Because "funerals are for those left behind" is exactly the reason I've told my husband to omit certain people in my family from mine...the most important people are my husband and my children, and they don't need the drama and despicable behavior of those other family members. I want as little as possible (preferably nothing) to do with either one of them, and I don't care how it makes them feel...they're both toxic, and I don't want to deal with them now, so I certainly don't want my DH and kids to have to deal with them at an emotional time. One's own kids don't want anything to do with her (for good reason) and the other's daughter described him recently as "rotten" (actually, this was during my planning my mother's funeral last fall, when he sent me nasty emails and I emailed her to ask what the heck was wrong with him).
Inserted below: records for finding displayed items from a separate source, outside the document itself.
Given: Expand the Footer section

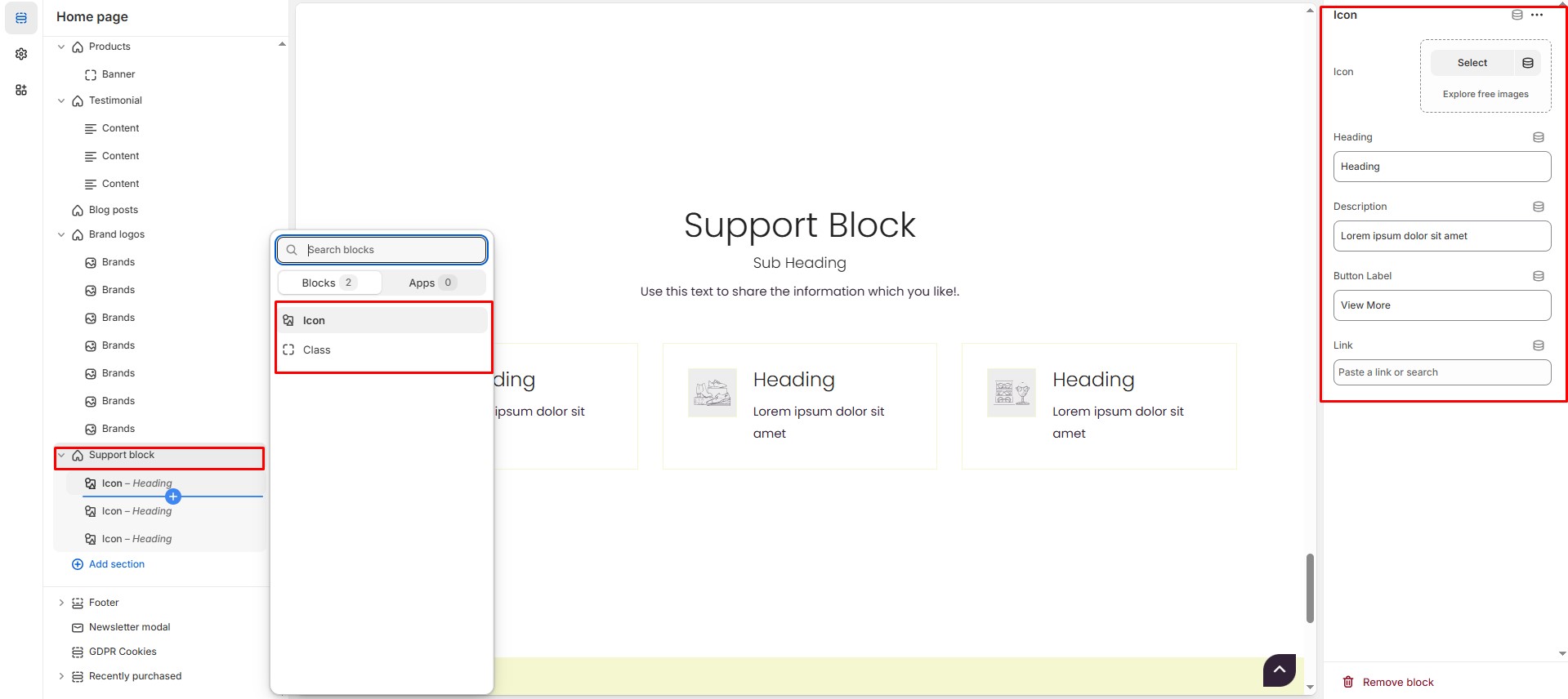Looking at the screenshot, I should (61, 603).
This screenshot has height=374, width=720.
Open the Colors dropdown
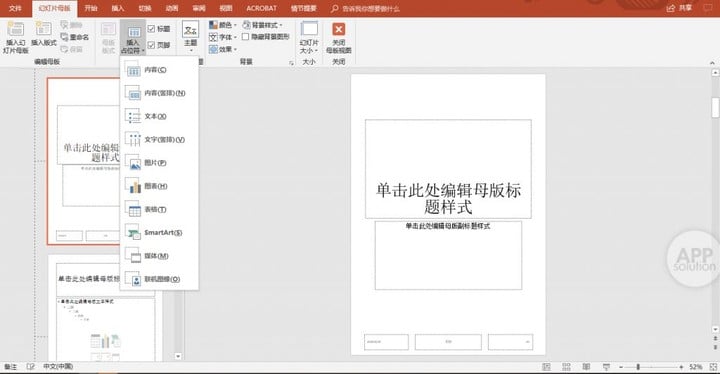coord(223,25)
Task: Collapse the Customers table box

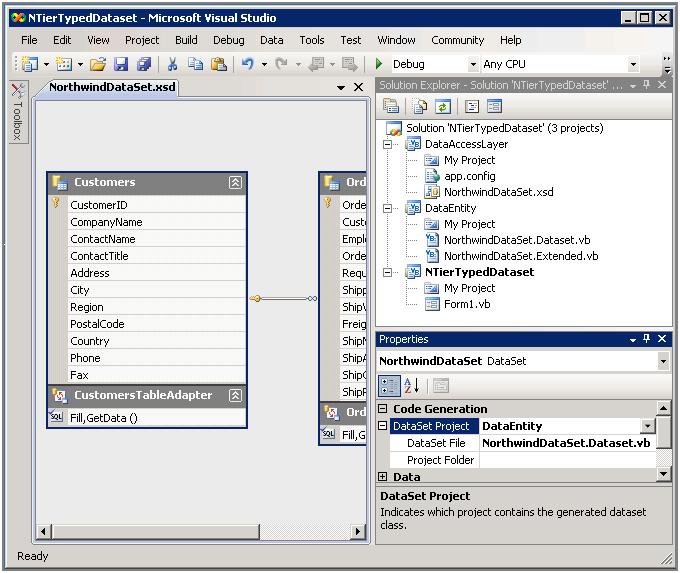Action: coord(235,182)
Not all families are the same...not all families "deserve" to be at a family member's funeral. I'm not in any way saying that's what happened with the OP...from the sounds of it, it's nothing like that at all.
Knowing the men of that generation in our family they were probably saying things like "oh, don't bother her, she is so busy with work and the baby" "she doesn't need to bundle up that baby to come for such a short service"-trying to be nice to you and not inconvenience you. They don't see it as "excluding" you.
That sounds SO much like some elderly people I know.

Like a PP said, OP, if it really bothers you, perhaps speaking with your uncle might clear things up. :hug:
 
Knowing the men of that generation in our family they were probably saying things like "oh, don't bother her, she is so busy with work and the baby" "she doesn't need to bundle up that baby to come for such a short service"-trying to be nice to you and not inconvenience you. They don't see it as "excluding" you.

This^^^
 
Well they'd definitely be off my christmas list, in fact, they would be on my permanent **** list.